River diversion schemes versus waste water recycling for Bangalore city - An article in Current Science

This article published in the journal Current Science has been written in response to the earlier article published in Current Science that highlights the acute water scarcity that the city of Bangalore has been facing over the years and examines the current availability of resources and recommends protection and conservation of stormwater discharge and use of treated sewage water to meet the water needs of the population, rather than the uneconomical and anti environmental proposals like diversion of water from the rivers such as the Nethravati or the Krishna.

The authors of this article disagree with the points and proposals raised in the earlier article regarding the solving of the water crisis in Bangalore by arguing that given the limitations of the proposals recommended by the authors, the river diversion schemes could be inevitable for the reasons mentioned in this note. In addition, it is pertinent to look at the water problem from a river basin perspective where better options with long-term perspectives can be searched to manage the water crisis of Bangalore city.

The authors argue that:

  • In the earlier article, water balance for Bangalore city from the perspective of quantity has been looked upon, but the  issue of quality has been ignored, which can upset any water balance. Rather, the groundwater within the unconfined aquifer around Bangalore has been identified as groundwater quality hotspot based on certain water quality parameters such as iron, fluoride, nitrate and conductivity which are found to be exceeding their permissible limits and studies have confirmed the deteriorating groundwater quality and increasing health hazards around Bangalore city, which can lead to considerable social costs to deal with health of populations in the future.
  • The  figure of groundwater overdraft of 12,741 ha-m/yr, as an assured source of water for Bangalore is unreliable. Hence the demand–supply gap remains at 23,677 ha-m/yr and that can trigger a massive water-cum-health crisis amongst as many as 47 lakh people, i.e. about 50% of Bangalore city population by 2020 (considering a projection of 95 lakh population).

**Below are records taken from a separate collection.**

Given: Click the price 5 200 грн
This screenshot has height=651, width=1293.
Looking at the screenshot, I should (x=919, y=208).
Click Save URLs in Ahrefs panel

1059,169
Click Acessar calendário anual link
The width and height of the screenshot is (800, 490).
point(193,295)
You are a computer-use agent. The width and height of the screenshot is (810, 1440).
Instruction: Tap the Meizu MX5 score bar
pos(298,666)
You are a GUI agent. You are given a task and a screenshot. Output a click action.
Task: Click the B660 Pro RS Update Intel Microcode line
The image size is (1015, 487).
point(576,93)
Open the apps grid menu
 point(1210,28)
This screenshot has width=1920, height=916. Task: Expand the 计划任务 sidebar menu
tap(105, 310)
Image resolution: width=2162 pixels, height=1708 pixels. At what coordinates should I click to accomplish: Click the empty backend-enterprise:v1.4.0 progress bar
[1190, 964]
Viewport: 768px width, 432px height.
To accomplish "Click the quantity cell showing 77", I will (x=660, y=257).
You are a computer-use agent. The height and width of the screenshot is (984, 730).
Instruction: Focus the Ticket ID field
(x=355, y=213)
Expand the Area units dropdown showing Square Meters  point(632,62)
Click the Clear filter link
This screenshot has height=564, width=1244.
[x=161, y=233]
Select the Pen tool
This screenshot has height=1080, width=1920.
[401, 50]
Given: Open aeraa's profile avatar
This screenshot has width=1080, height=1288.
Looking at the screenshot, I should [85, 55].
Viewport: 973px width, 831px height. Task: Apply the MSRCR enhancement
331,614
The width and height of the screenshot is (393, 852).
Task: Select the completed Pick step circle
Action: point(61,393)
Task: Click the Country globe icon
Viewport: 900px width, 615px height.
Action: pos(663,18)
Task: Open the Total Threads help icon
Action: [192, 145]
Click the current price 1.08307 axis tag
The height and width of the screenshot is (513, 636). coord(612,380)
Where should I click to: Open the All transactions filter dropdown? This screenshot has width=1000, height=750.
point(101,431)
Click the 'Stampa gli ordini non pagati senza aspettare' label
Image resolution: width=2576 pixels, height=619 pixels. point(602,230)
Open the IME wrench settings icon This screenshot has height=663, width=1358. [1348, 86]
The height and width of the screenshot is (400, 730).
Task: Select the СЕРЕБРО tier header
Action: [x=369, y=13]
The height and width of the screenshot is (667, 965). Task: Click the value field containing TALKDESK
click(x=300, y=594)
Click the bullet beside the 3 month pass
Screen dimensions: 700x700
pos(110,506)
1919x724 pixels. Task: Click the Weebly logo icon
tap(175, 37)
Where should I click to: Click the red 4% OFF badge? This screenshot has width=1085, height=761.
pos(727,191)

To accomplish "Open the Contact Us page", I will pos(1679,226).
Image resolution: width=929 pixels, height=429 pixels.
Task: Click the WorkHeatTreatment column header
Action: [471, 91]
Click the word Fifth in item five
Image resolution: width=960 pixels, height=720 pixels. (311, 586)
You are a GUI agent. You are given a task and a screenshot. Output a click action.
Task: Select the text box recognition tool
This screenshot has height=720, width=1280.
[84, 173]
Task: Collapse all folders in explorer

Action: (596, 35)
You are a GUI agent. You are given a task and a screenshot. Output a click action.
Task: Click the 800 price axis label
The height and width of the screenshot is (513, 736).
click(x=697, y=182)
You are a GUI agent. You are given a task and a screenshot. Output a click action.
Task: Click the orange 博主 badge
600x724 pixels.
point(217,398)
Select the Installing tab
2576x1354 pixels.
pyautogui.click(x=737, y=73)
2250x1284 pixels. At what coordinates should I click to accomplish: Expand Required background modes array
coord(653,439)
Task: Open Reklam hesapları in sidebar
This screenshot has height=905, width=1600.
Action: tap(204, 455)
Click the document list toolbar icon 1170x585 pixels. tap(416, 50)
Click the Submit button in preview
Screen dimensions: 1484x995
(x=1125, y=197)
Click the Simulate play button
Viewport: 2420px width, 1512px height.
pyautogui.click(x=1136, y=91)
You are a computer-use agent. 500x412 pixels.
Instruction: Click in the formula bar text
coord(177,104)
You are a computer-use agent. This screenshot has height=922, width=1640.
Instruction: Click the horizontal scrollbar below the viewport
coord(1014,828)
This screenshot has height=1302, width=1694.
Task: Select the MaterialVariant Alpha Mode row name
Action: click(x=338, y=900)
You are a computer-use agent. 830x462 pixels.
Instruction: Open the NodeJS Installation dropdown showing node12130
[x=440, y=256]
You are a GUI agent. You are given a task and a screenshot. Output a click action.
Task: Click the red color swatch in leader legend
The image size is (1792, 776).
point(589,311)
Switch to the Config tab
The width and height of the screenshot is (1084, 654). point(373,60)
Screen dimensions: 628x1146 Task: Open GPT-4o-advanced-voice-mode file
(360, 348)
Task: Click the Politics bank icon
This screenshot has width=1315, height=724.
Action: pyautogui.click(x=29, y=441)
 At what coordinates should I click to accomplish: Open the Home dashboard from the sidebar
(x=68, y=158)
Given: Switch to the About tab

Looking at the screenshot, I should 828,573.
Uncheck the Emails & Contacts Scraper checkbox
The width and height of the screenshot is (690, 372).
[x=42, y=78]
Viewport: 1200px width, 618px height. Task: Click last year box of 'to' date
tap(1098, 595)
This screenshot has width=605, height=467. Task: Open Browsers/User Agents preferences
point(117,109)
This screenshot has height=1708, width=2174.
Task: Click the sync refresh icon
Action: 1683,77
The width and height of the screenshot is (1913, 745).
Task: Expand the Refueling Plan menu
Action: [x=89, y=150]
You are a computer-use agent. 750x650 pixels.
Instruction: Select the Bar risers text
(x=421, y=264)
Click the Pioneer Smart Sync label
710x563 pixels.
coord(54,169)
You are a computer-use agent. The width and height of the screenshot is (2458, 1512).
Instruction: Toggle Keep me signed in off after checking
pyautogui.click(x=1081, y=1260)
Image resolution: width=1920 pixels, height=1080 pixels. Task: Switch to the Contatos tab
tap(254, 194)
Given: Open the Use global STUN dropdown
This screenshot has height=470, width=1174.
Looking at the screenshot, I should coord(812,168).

To avert the possible water crisis, it is relevant to keep open the option of inter-basin transfer of water from west-flowing rivers like Nethravathi or water transfer from long distance like River Krishna instead of viewing the diversions purely from cost economics and environment point of view.
  • The viewpoint in the earlier article that 17,040 ha-m/yr of surface run-off as being wasted is incorrect. If this water is used for Bangalore city, then the loss to the Cauvery basin water budget can only be augmented from the other diversion like Nethravathi–Hemavathy link. The authors argue that the suggestion that waste water recycled at the tertiary level could be brought to safe standards of drinking water and domestic usage is like assuming the process as simplistic, which is quite misleading. To bring the recycled water to the standards of domestic use, the treatment process is much beyond the tertiary level that includes microfiltration, reverse osmosis and UV/ozone treatment followed by recharging groundwater aquifers or releasing into reservoirs for natural purification,where the water again is sent for normal treatment process before delivering for domestic use.
  • Getting recycled water treated for domestic consumption should match the technology and professionalism seen in countries like Singapore. The authors  have not provided any cost economics to show that waste water recycling is a viable option for Bangalore than river diversion. So, the impression created by  authors that the recycling and reuse of waste water alone would completely redress the future water crisis is incorrect, except that it may be a partial water solution, that too only after overcoming the constraints.
  • The contaminants of Bangalore waste water are diverse ranging from normal domestic sewage load to industrial waste comprising heavy metals, pharmaceuticals, pesticides called ‘emerging contaminants’ and there is no one single method that can remove the entire range of contaminants and ensure that the water is fit for domestic consumption. While the standard treatment processes like membrane technology, UV/ozone treatment can remove the organic and inorganic load, it requires better technology to remove pharmaceutical contaminants like antibiotics, hormone supplements, etc.

The article recommends that since irrigation is the largest consumer of water and hence, from the perspective of the water-scarce river basin, if the water-intensive crops in the basin are replaced with less water intensive crops, along with incentives for conserving water, applying higher or discriminatory water rates, then substantial amount of water can be spared to cater to the growing thirst of Bangalore city

The article ends by arguing that for a comprehensive long term water solution for Bangalore city to cater to a projected population of about 95 lakhs and more by 2020, a combination of measures like spreading out the development to other smaller towns/ cities of the basin like Mandya and  Hassan or even in Tamil Nadu, reduction in cultivation of water-intensive crops in the basin, increasing the water productivity of crops, long-distance water transfer and river diversion should be considered. These basin scale water management measures are in addition to the option of recycling of waste water,but only where it can overcome the constraints of technology, space, topography of Bangalore city, cost economics and then where it does not affect other regions of Cauvery basin and basin comprising east flowing river systems.